In the 1950s, Shell Chemicals Ltd produced a delightful booklet Farm Weeds. An Aid to their Recognition with pages of colour plates reproduced from watercolours by Doris R.Thompson.
In his Foreword, J.Hunt, Manager of the Agricultural Development Department of Shell Chemicals Ltd, wrote 'The control of weeds by chemicals has been one of the outstanding features of progress in farming methods during recent years, but the successful use of chemicals depends, in part, on accurate and early recognition of the weeds to be treated, while they are still in the early stages of growth'.

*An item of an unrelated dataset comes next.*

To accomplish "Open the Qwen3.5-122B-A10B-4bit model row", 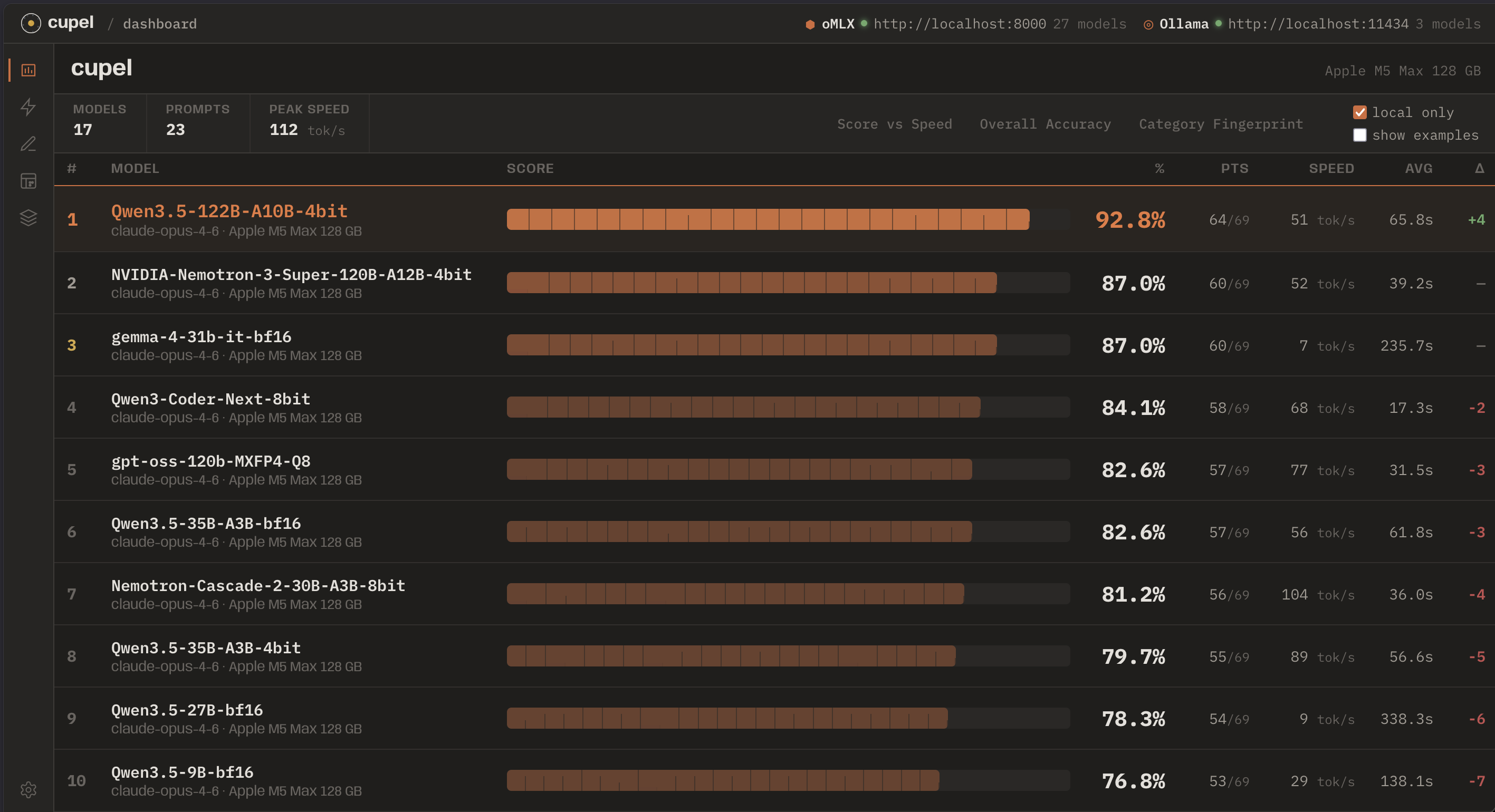I will [229, 212].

It was something of a 50s golden age for the industry. The atmosphere began to change with the publication in 1962 of Silent Spring by the American Rachel Carson in which she laid the foundations of the modern environmental movement by questioning the long term impact on health and ecology of organochlorine insecticides and the arsenical compounds present in synthetic pesticides. In the UK, the Agricultural Research Council's 1964 Report of the Research Committee on Toxic Chemicals called amongst other things for the development of more selective and safer pesticides of limited persistence; for new toxicological and biological studies in birds and wild life; and for an evaluation of the toxicological significance of the presence of pesticides in human body tissue. DDT was banned for most purposes in the US in 1972, in the UK in 1984, and is now barred from agricultural use worldwide by the Stockholm Convention.